**GOAL OF THE EXERCISE:** Transcribe exactly the line containing "Click the raise hand icon" plus every later line in the data.

**DATA LISTING:**
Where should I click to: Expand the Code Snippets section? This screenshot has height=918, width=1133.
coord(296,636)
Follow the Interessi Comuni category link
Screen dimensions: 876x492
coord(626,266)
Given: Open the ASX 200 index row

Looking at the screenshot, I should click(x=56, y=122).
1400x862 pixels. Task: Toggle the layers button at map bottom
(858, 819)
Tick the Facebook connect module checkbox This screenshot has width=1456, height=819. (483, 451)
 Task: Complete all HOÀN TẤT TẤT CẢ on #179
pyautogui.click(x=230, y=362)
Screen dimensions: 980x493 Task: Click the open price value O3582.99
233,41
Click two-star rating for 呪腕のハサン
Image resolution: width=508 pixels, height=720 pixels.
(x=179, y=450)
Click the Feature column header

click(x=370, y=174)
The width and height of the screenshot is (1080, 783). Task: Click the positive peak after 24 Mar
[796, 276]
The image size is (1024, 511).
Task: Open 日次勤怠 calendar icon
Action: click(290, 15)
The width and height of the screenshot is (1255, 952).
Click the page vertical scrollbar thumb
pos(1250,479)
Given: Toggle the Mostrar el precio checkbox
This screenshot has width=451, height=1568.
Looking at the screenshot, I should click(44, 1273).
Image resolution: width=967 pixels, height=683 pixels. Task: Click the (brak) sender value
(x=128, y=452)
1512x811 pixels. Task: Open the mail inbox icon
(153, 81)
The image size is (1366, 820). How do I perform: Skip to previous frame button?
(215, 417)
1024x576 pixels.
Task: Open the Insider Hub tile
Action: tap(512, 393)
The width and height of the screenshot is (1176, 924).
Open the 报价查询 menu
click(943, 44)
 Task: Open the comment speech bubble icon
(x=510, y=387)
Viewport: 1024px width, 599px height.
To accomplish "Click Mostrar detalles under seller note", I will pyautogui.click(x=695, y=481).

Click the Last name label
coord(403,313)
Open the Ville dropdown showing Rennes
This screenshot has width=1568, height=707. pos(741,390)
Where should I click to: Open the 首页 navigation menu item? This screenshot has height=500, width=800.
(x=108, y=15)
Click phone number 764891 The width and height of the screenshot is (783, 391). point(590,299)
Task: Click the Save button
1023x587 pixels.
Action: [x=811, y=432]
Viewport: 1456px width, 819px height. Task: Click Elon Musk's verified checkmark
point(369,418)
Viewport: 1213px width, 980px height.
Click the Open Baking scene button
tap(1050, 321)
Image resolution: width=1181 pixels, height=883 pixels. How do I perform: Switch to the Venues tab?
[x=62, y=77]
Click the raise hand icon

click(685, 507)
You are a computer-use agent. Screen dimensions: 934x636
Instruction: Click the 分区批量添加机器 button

**TASK OUTPUT:**
Click the raise hand icon

click(685, 507)
You are a computer-use agent. Screen dimensions: 934x636
Instruction: Click the 分区批量添加机器 button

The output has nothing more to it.